Новосибирский театр «Глобус» вернул «Отрочеству» Льва Толстого искру божью

Он превратил душное чтиво из школьной программы «на лето» в живую и страстную драму о взрослении
Мастерская инсценировок
Молодёжный академический театр «Глобус», кажется, явил городу ещё одну свою «фишку»: ему отлично удаются спектакли-инсценировки.
То есть, зрелища по литературным сюжетам, которые пьесами изначально не были. А родились как повесть или роман, без прицела на сцену. В общем, «Глобус» — теперь не только архитектурный мем советского модернизма, не только театр для всех возрастов, но еще и отличная мастерская инсценировок. Сценическое воплощение тут убедительно получают сюжеты, которые на сцене и представить-то было трудно. «Триумфальная арка», «Альпийская баллада», а теперь еще и «Отрочество» (16+) Льва Толстого. Такая обойма успехов — это уже не просто череда событий, а тренд, явление. Под девизом «Инсценировки «Глобусу» удаются!».
Оказался он живой
Инсценировка «Отрочества» не просто удалась, а очень удалась. Это must see 2025-го. Рекомендованный к просмотру и детям старше 16, и родителям. Ибо работает он как сеанс терапии и как витамин житейской уверенности.

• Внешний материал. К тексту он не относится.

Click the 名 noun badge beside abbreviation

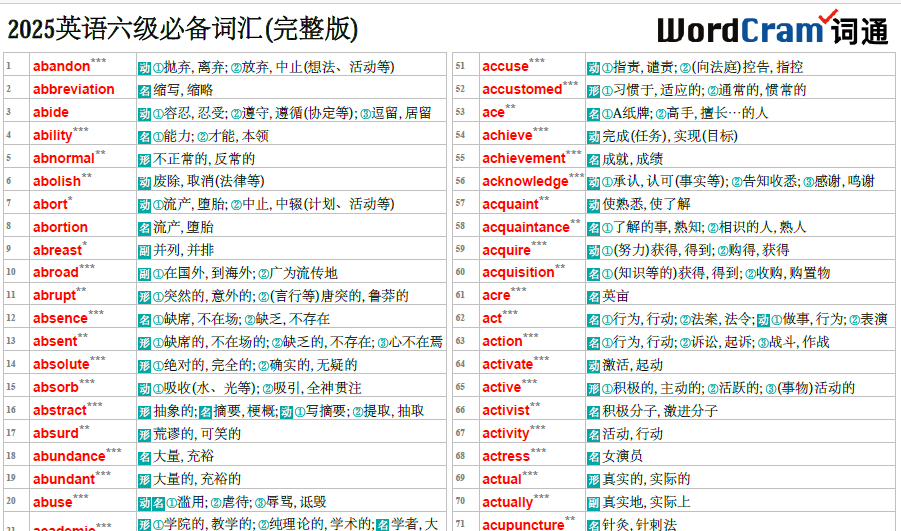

Что особо волшебно звучит, если помнить, каков первообраз, книжный материал переработанный Ярославой Пулинович в упругую безантрактную пьесу.
С циклом «Детство. Отрочество. Юность» каждый маленький житель СНГ впервые сталкивается в начале средней школы — каникулярным летом межу четвертым и пятым классом. В списке чтения на лето. Сталкивается и получает первый читательский нокаут, первый заряд ненависти к «глыбе и матёрому человечищу». Вязнет в многословном, перегруженном бытом толстовском тексте, как пчела в сиропе и устало угасающим мозгом негодует: «Чёрт возьми, как можно про детство-то так занудно писать, а?! Это же детство, блин!».
Похоже, Ярослава Пулинович и режиссёр Дмитрий Шмаков свое одиннадцатое лето тоже отлично помнят. Потому что с литературной базой они обошлись очень умело: отжали из толстовской целлюлозы всю воду, всё занудство и создали из материала изысканный бумажный замок, чертог детства. В равной мере уютный и хрупкий.
Маленький мир Николеньки Иртеньева будто и впрямь сделан из бумаги — со стенами из тетрадных листов и альбомов для рисования. На этих страницах-обоях нарисована разнообразная «каля-маля» — жизнерадостные петроглифы из поры, когда рисунки на обоях еще невозбранны, ненаказуемы.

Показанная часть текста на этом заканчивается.